Enter Richard Hall (@hallymk1), with his post, “OERs, capitalism and social totality“. He’s extending on Joss’ argument in two ways: firstly suggesting that OERs and OER practices need to be seen within wider debates about the nature and place of education, secondly pointing to the “cultural export” failings in OER reuse models previously highlighted by Patrick McAndrew (@openpad). The whole post is a great read, but for the purposes of this I want to focus on his first point.

Increasingly, we are seeing a huge number of organised critiques of Higher Education as it currently exts (I’ve mentioned a few interesting examples at the top of my last post, “Roll Your Own University“). These are linked to, but not a direct part of, the wider movement against HE cuts, as seen in frequent formation dancing police exercises in London and elsewhere. But where these other movements are going further is that they are defending the “idea” of Higher Education, not the system of state-funded quasi-autonomous institutions we currently have. The “idea” of Higher Education is a notoriously slippy one – I’m a huge fan of a lot of Newman‘s ideas on this, but there are many other patterns of thinking current in these circles. Another key text in this debate is Ivan Illich’s “Deschooling Society“.

Richard notes:

“The more radical view is that, in deconstructing one element of education, like the OER, we require a critique of its place in the whole edifice of capitalist education as a functionary of the system of capitalist work. From there we can position the development of radical alternatives, like who owns the value of the outputs of our labour-power.”

In his conclusion he suggests that OER is one of the tools we can use to reassess the place of education beyond market-based ideas of “value”
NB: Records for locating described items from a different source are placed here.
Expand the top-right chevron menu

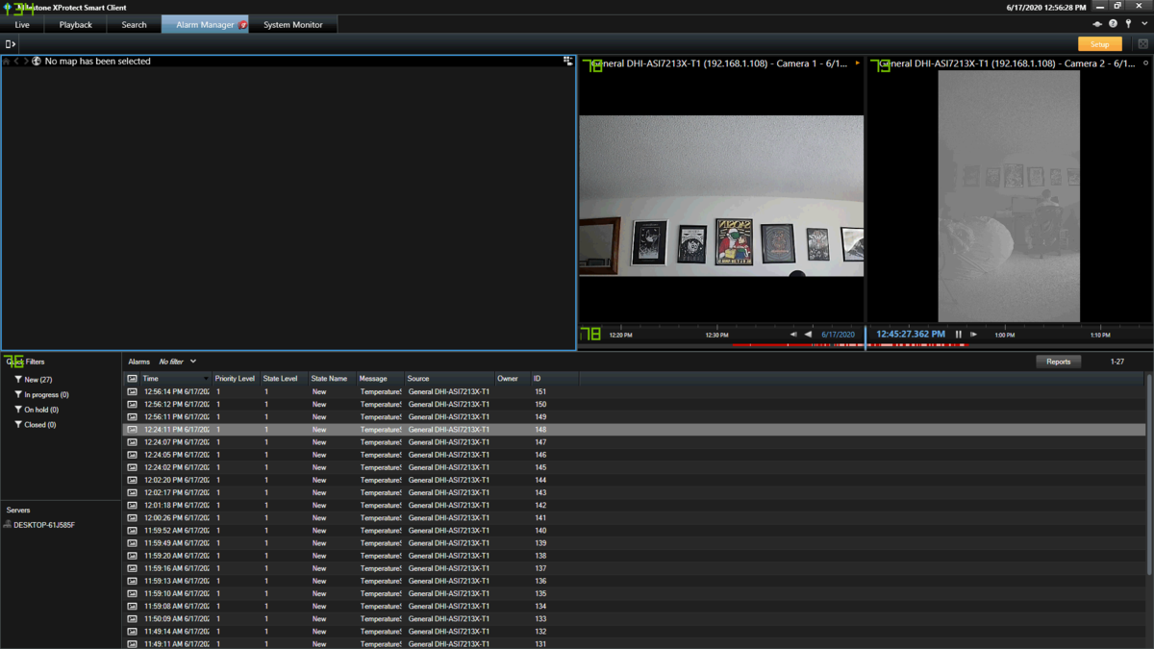(x=1143, y=24)
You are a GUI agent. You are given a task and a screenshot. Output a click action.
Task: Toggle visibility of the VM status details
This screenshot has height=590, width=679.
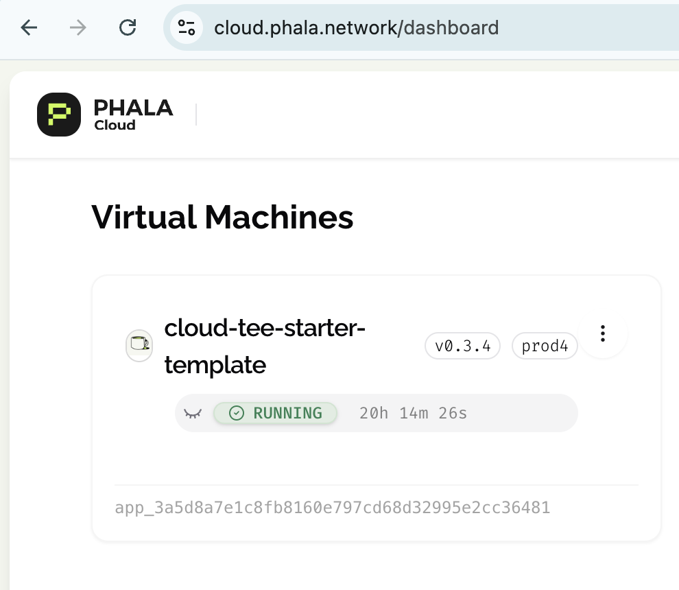(193, 413)

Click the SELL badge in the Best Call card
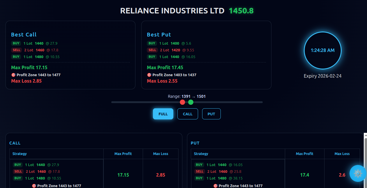[x=16, y=50]
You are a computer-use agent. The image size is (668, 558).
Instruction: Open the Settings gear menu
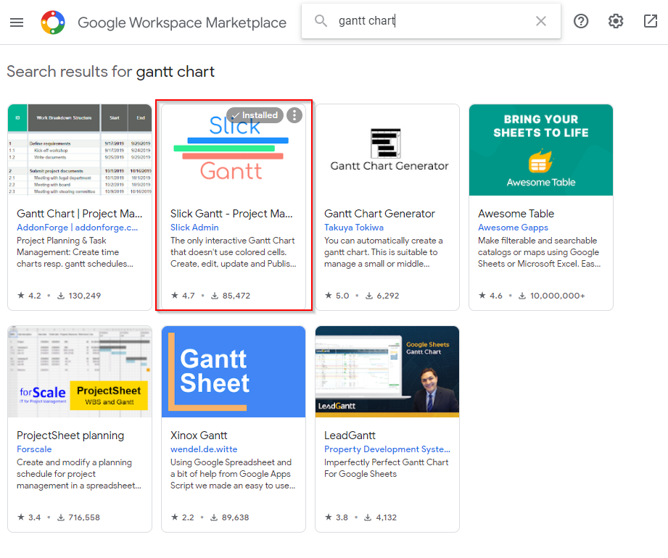click(616, 21)
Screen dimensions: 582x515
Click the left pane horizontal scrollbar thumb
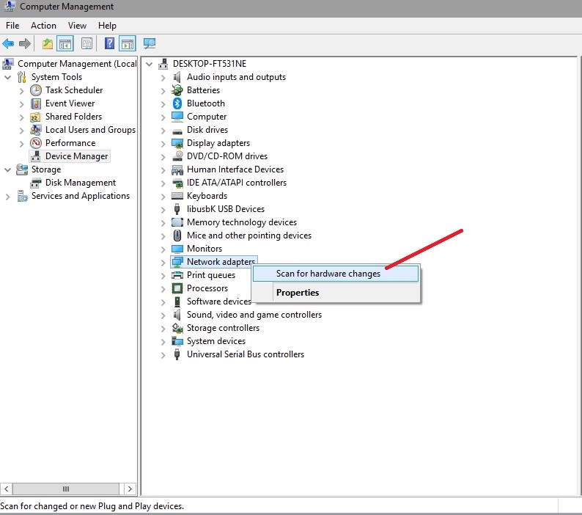tap(65, 489)
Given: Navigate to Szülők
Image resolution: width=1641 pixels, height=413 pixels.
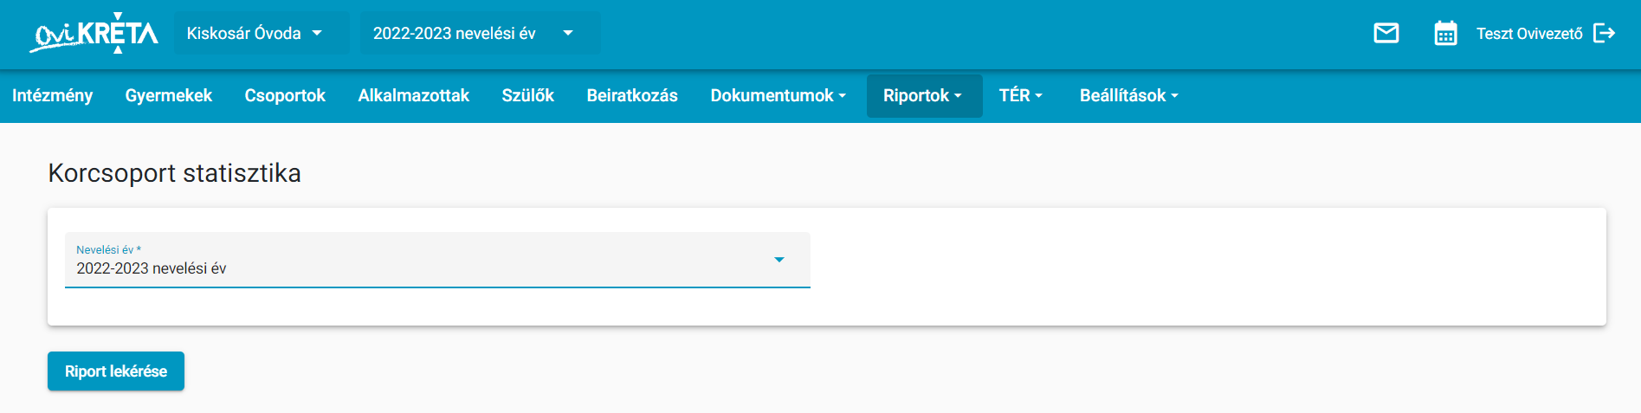Looking at the screenshot, I should coord(528,95).
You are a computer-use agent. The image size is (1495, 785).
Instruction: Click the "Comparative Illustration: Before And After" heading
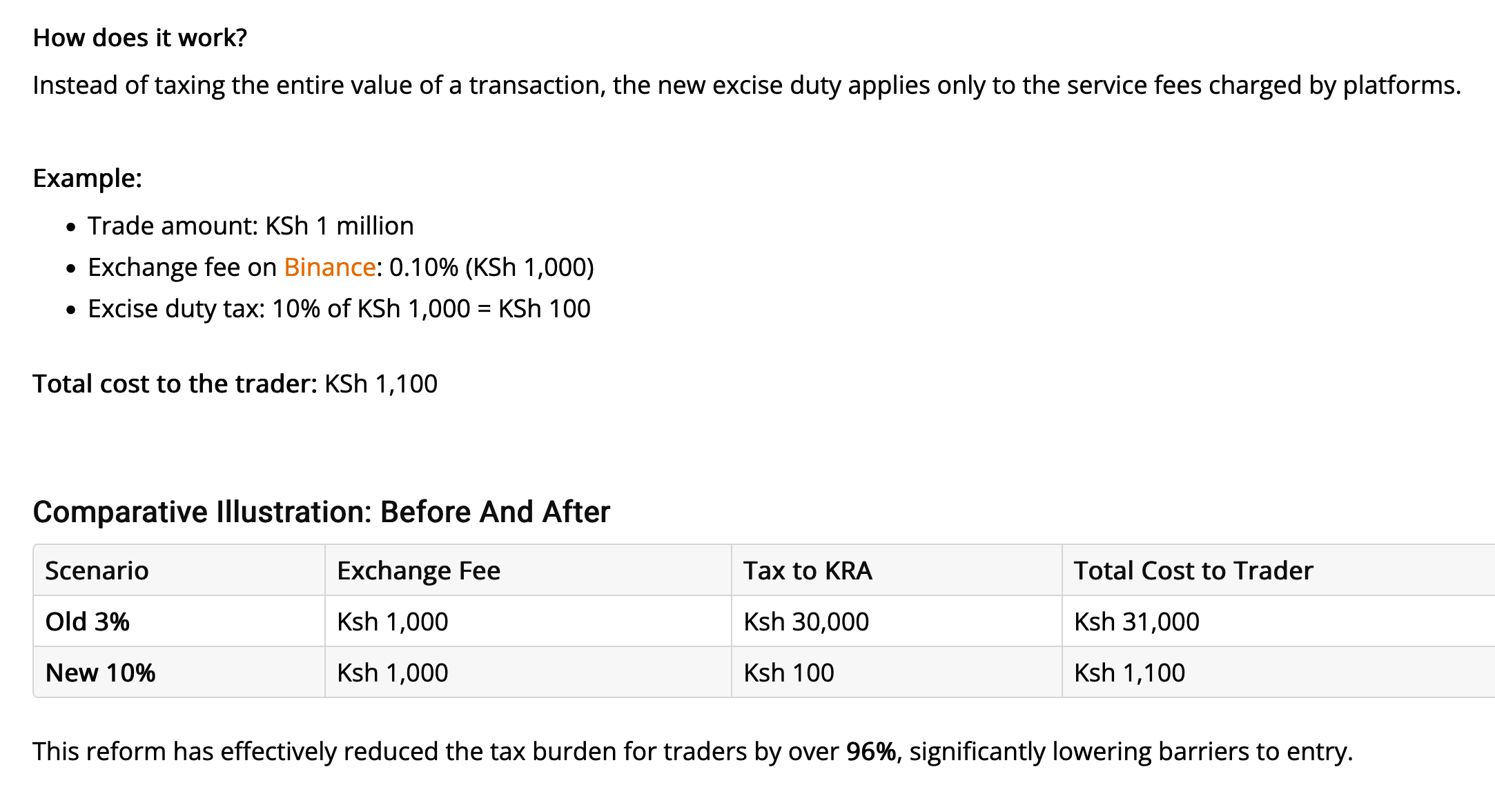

This is the true nature of the struggle for the University and the place of our productive capability in that struggle. It is not the struggle to receive what we think we deserve in a market that alienates and impoverishes and immiserates on a global scale. It is not the struggle to assess how as consumers we recover the value we think we deserve from a commodity. It is the struggle to recover our power-to create our world that is at issue. In this we need to recognise how we critique what is done to us, and the totality of the spaces in which we produce and consume.

SO: what does all this mean for us, getting on with helping people produce OER. On one level, nothing. On another, everything – concerning why we are doing what we are doing. Think on.